Calculate the Evidence Lower Bound (ELBO)

Description

Calculate the Evidence Lower Bound (ELBO)

Usage

VB_GMM_ELBO(X, p, n, q_post, prior)

Arguments

X

n x p data matrix (or data frame that will be converted to a matrix).

p

number of parameters

n

number of rows

q_post

A list of the fitted posterior Q family at iteration t.

prior

Prior for the GMM parameters.

Value

elbo the Evidence Lower Bound at iteration t following E and M steps.


Variational Bayes Expectation step

Description

Variational Bayes Expectation step

Usage

VB_GMM_Expectation(X, n, q_post)

Arguments

X

n x p data matrix (or data frame that will be converted to a matrix).

n

number of rows in X.

q_post

A list of the fitted posterior Q family at iteration t-1.

Value

A list of the fitted posterior Q family after the E step at iteration t.


Initialise the variational parameters and the hyper parameters

Description

Initialise the variational parameters and the hyper parameters

Usage

VB_GMM_Init(X, k, n, prior, init, initParams)

Arguments

X

n x p data matrix (or data frame that will be converted to a matrix).

Stored records:
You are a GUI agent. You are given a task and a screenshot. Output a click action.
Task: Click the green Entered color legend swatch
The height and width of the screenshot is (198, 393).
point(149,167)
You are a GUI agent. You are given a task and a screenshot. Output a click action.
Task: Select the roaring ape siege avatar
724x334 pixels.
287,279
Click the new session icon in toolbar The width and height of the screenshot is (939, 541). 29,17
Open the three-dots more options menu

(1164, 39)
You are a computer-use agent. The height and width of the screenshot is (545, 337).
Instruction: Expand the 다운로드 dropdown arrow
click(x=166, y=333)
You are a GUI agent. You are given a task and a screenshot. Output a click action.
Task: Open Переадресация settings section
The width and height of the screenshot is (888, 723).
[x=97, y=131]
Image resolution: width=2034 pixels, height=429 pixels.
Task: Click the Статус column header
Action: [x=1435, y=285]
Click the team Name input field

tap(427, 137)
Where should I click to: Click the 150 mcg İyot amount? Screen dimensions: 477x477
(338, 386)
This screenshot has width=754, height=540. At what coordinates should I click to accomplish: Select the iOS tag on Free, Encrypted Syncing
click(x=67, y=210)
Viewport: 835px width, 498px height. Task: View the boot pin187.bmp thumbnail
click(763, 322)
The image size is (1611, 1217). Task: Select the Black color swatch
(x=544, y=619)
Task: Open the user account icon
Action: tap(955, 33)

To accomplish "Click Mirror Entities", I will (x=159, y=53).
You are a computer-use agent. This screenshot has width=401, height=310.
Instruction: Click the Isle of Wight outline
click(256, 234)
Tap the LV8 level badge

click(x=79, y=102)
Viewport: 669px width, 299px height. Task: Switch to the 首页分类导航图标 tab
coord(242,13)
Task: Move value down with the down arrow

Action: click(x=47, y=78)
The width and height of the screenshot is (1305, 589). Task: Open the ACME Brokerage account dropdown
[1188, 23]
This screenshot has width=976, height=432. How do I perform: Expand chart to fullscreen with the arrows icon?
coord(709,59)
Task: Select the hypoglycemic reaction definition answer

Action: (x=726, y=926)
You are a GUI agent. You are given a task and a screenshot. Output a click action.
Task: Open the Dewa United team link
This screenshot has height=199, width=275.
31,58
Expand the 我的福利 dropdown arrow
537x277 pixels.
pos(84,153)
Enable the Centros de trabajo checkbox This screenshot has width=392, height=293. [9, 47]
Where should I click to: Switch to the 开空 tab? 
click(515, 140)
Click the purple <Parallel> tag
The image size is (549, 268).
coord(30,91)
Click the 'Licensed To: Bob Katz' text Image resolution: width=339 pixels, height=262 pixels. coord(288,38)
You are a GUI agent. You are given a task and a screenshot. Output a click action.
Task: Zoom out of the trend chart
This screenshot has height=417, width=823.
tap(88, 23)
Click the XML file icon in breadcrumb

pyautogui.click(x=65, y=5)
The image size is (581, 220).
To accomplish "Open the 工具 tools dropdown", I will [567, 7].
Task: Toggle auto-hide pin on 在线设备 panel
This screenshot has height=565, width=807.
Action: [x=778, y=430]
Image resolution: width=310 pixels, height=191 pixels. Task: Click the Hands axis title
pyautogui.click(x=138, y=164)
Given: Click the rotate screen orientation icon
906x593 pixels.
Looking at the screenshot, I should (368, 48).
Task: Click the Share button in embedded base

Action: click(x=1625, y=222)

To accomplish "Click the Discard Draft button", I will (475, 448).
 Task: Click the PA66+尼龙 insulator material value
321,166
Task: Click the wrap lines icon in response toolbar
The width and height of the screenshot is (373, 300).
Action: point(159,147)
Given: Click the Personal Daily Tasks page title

• **To do**
Resume the Gaussian mixture model documentation from the point at which it stops. The records have no connection to the Gaussian mixture model documentation.

• **Answer below**
k

guess for the number of mixture components.

n

number of rows in X.

prior

Prior for the GMM parameters.

init

initialize the clusters c("random", "kmeans", "dbscan")

initParams

initialization parameters for dbscan. NULL if dbscan not selected for init.

Value

A list of the initially fitted posterior Q family


Variational Bayes Maximisation step

Description

Variational Bayes Maximisation step

Usage

VB_GMM_Maximisation(X, q_post, prior)

Arguments

X

n x p data matrix (or data frame that will be converted to a matrix).

q_post

A list of the fitted posterior Q family at iteration t-1.

prior

Prior for the GMM parameters.

Value

A list of the fitted posterior Q family after the M step at iteration t.